Werders U 23 steht in Stuttgart in der Pflicht

Mussten mit ihrem Team die zwölfte Saisonniederlage hinnehmen: Thomas Wolter und Frank Bender.
U23
Donnerstag, 01.01.1970 // 01:00 Uhr

Nach Wacker Burghausen geht es für Werders U 23 am kommenden Wochenende erneut gegen einen direkten Konkurrenten im Abstiegskampf der 3. Liga. Am Sonntag, 07.12.2008, treten die Grün-Weißen um 14 Uhr beim Schlusslicht Stuttgarter Kickers an.
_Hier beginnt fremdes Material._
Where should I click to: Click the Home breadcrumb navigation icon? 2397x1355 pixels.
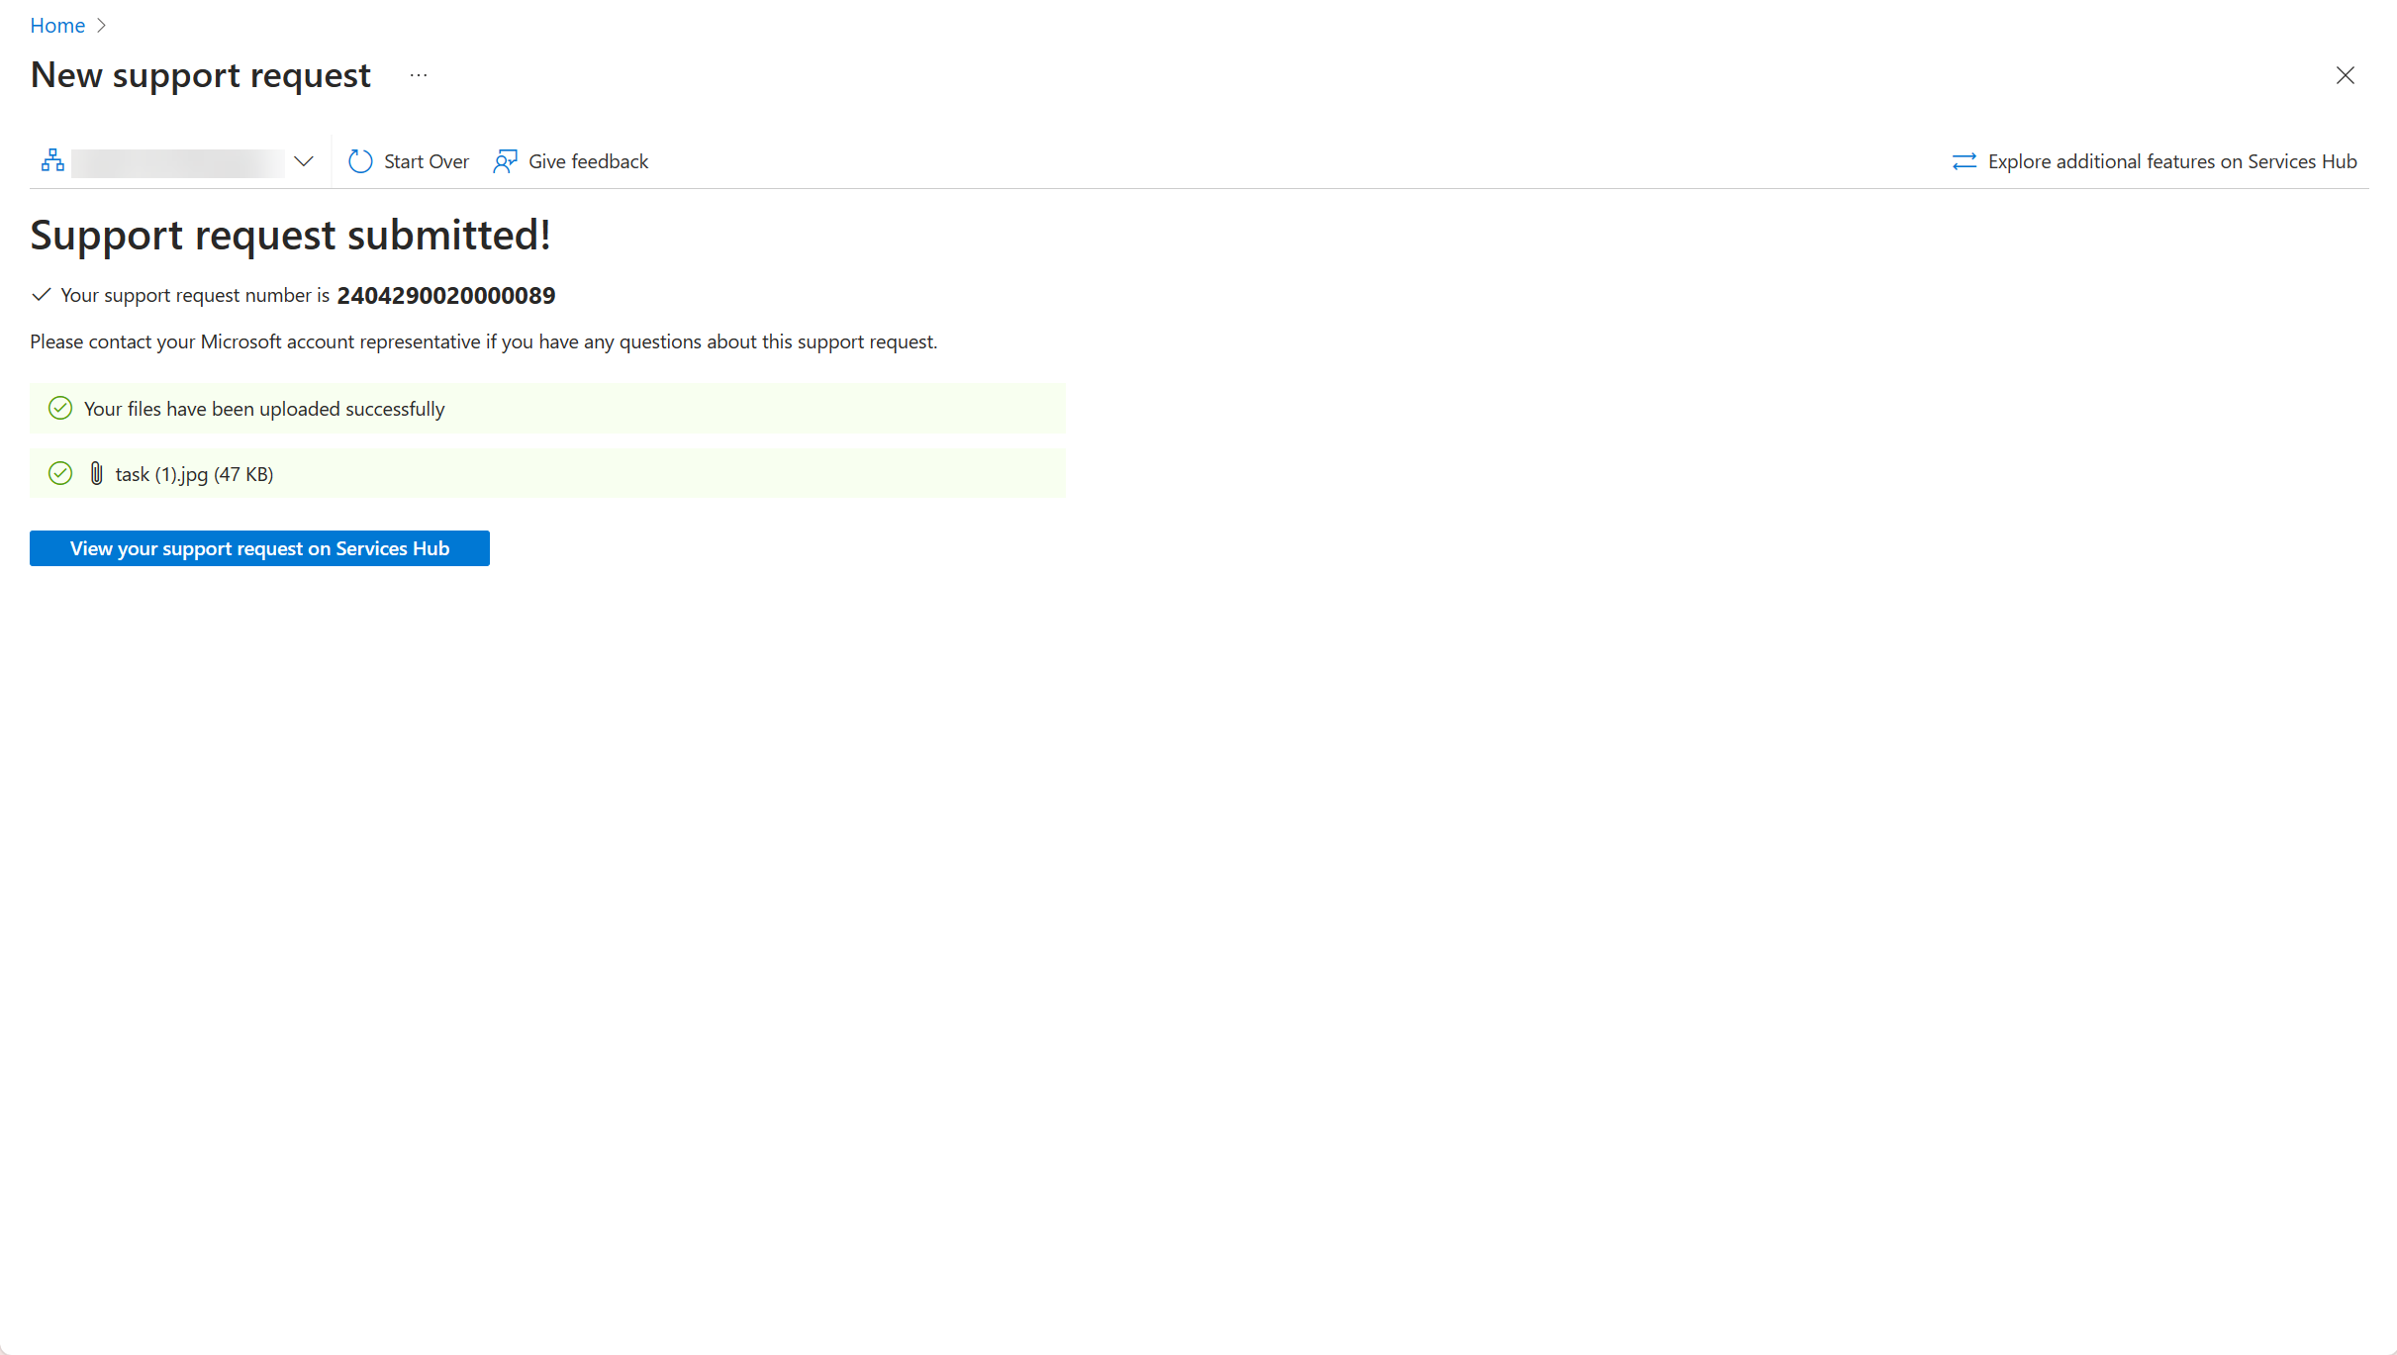tap(57, 25)
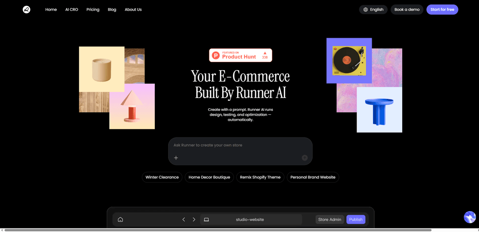The height and width of the screenshot is (232, 479).
Task: Choose the Winter Clearance prompt suggestion
Action: [x=162, y=177]
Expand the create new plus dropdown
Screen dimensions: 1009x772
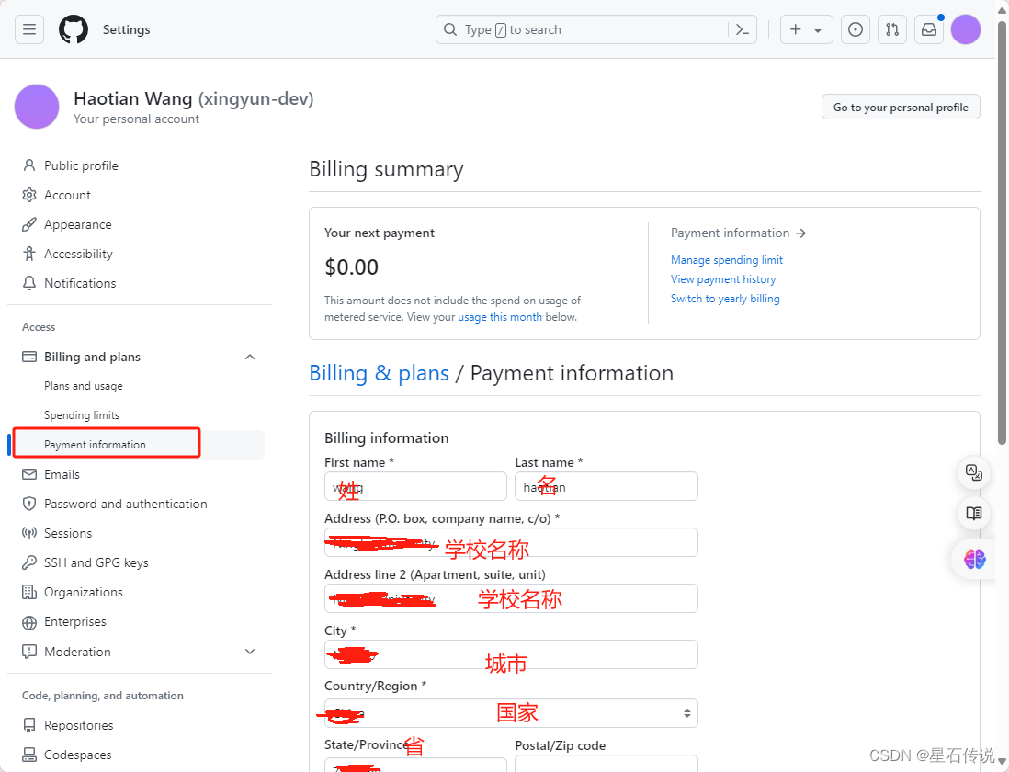tap(806, 29)
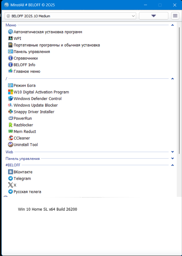The width and height of the screenshot is (182, 256).
Task: Expand the Web section
Action: point(173,152)
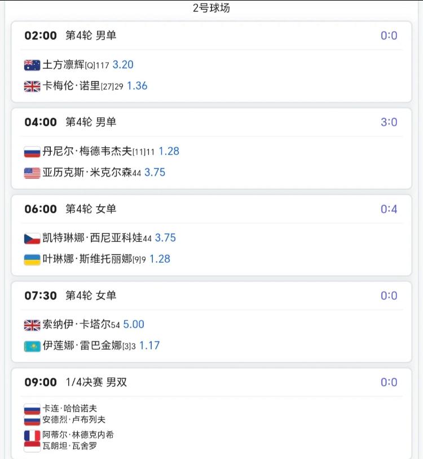This screenshot has width=423, height=459.
Task: Select odds 5.00 for 索纳伊·卡塔尔
Action: [134, 324]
Werder-Coach Thomas Wolter hofft darauf, dass sein Team die zuletzt guten Leistungen auch im GAZI-Stadion auf der Waldau fortsetzen kann: "Die Mannschaft hat gestern Abend die Leistung gegen Paderborn bestätigt. Sie ist erneut mutig und kampfstark aufgetreten und hat auch ihre spielerischen Qualitäten durchgesetzt. Nun sind wir in der Pflicht, diese Leistung auch auswärts zu bestätigen."

 

Dass den Bremern eine schwere Hürde bevorsteht, ist sich der DFB-Fußball-Lehrer bewusst: "Stuttgart hat sich langsam gefangen und sich stetig herangearbeitet. Sie sind ein Traditionsverein, der unbedingt in der 3. Liga bleiben will und sicherlich auch noch ganz andere Ziele hat“, weiß Wolter um die Situation bei den Kickers. Nachdem Werder einen Punkt gegen Wacker Burghausen geholt hat, gaben die Grün-Weißen die "Rote Laterne" an die Stuttgarter weiter. Der Vorsprung ist jedoch hauchdünn. Beide Teams holten bislang zehn Punkte und schossen 21 Tore, Werder musste jedoch sechs Gegentreffer weniger hinnehmen. Wie die Grün-Weißen holten auch die Stuttgarter einen Großteil der Zähler vor heimischer Kulisse. So auch den bislang einzigen Sieg. Gegen Dynamo Dresden gewann das Team von Trainer Edgar Schmitt, der im September Stefan Minkwitz an der Seitenlinie ablöste, mit 2:1.

 

Leitet seit September die Geschicke in Stuttgart: Egdar Schmitt.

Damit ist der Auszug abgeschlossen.